------ Listed records
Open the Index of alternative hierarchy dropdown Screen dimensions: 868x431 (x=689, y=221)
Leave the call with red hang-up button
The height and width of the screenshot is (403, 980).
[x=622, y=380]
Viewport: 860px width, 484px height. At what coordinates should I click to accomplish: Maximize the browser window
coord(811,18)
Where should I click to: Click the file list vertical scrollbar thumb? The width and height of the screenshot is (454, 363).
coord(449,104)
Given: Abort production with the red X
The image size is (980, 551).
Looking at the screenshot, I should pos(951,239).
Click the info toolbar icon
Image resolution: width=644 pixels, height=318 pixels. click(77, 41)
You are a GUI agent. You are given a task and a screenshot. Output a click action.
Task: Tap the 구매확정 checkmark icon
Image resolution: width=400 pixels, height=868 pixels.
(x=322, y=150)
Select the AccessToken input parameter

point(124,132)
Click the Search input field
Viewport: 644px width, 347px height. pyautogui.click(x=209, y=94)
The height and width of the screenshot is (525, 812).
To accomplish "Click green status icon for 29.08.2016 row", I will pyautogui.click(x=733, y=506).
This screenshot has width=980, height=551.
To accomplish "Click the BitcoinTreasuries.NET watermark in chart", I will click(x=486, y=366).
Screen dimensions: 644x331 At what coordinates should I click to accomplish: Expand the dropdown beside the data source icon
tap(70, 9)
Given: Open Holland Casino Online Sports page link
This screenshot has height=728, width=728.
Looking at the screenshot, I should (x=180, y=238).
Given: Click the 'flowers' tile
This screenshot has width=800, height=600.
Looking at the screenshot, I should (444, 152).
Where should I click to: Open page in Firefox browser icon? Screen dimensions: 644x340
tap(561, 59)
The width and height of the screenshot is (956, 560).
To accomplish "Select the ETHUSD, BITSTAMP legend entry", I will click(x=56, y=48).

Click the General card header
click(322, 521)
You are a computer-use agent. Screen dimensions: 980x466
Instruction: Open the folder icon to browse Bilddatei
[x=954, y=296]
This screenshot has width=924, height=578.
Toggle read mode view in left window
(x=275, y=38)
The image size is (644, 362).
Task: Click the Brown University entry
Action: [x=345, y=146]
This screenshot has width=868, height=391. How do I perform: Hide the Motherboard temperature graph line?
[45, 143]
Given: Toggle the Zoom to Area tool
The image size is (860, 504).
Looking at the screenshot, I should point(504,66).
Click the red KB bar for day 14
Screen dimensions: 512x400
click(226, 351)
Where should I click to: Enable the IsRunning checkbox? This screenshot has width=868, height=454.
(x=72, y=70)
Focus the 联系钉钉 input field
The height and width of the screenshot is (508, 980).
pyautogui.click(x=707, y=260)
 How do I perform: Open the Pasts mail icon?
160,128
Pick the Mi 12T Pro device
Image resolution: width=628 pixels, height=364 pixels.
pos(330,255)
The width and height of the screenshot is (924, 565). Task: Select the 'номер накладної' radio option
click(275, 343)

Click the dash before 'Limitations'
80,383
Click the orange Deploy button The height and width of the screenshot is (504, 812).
------------
Type out all of the records again, exactly.

Completed exercise:
Open the Index of alternative hierarchy dropdown Screen dimensions: 868x431 (x=689, y=221)
Leave the call with red hang-up button
The height and width of the screenshot is (403, 980).
[x=622, y=380]
Viewport: 860px width, 484px height. At what coordinates should I click to accomplish: Maximize the browser window
coord(811,18)
Where should I click to: Click the file list vertical scrollbar thumb? The width and height of the screenshot is (454, 363).
coord(449,104)
Given: Abort production with the red X
The image size is (980, 551).
Looking at the screenshot, I should pos(951,239).
Click the info toolbar icon
Image resolution: width=644 pixels, height=318 pixels. click(77, 41)
You are a GUI agent. You are given a task and a screenshot. Output a click action.
Task: Tap the 구매확정 checkmark icon
Image resolution: width=400 pixels, height=868 pixels.
(x=322, y=150)
Select the AccessToken input parameter

point(124,132)
Click the Search input field
Viewport: 644px width, 347px height. pyautogui.click(x=209, y=94)
The height and width of the screenshot is (525, 812).
To accomplish "Click green status icon for 29.08.2016 row", I will pyautogui.click(x=733, y=506).
This screenshot has width=980, height=551.
To accomplish "Click the BitcoinTreasuries.NET watermark in chart", I will click(x=486, y=366).
Screen dimensions: 644x331 At what coordinates should I click to accomplish: Expand the dropdown beside the data source icon
tap(70, 9)
Given: Open Holland Casino Online Sports page link
This screenshot has height=728, width=728.
Looking at the screenshot, I should (x=180, y=238).
Given: Click the 'flowers' tile
This screenshot has width=800, height=600.
Looking at the screenshot, I should (444, 152).
Where should I click to: Open page in Firefox browser icon? Screen dimensions: 644x340
tap(561, 59)
The width and height of the screenshot is (956, 560).
To accomplish "Select the ETHUSD, BITSTAMP legend entry", I will click(x=56, y=48).

Click the General card header
click(322, 521)
You are a computer-use agent. Screen dimensions: 980x466
Instruction: Open the folder icon to browse Bilddatei
[x=954, y=296]
This screenshot has width=924, height=578.
Toggle read mode view in left window
(x=275, y=38)
The image size is (644, 362).
Task: Click the Brown University entry
Action: [x=345, y=146]
This screenshot has width=868, height=391. How do I perform: Hide the Motherboard temperature graph line?
[45, 143]
Given: Toggle the Zoom to Area tool
The image size is (860, 504).
Looking at the screenshot, I should point(504,66).
Click the red KB bar for day 14
Screen dimensions: 512x400
click(226, 351)
Where should I click to: Enable the IsRunning checkbox? This screenshot has width=868, height=454.
(x=72, y=70)
Focus the 联系钉钉 input field
The height and width of the screenshot is (508, 980).
pyautogui.click(x=707, y=260)
 How do I perform: Open the Pasts mail icon?
160,128
Pick the Mi 12T Pro device
Image resolution: width=628 pixels, height=364 pixels.
pos(330,255)
The width and height of the screenshot is (924, 565). Task: Select the 'номер накладної' radio option
click(275, 343)

Click the dash before 'Limitations'
80,383
Click the orange Deploy button The height and width of the screenshot is (504, 812).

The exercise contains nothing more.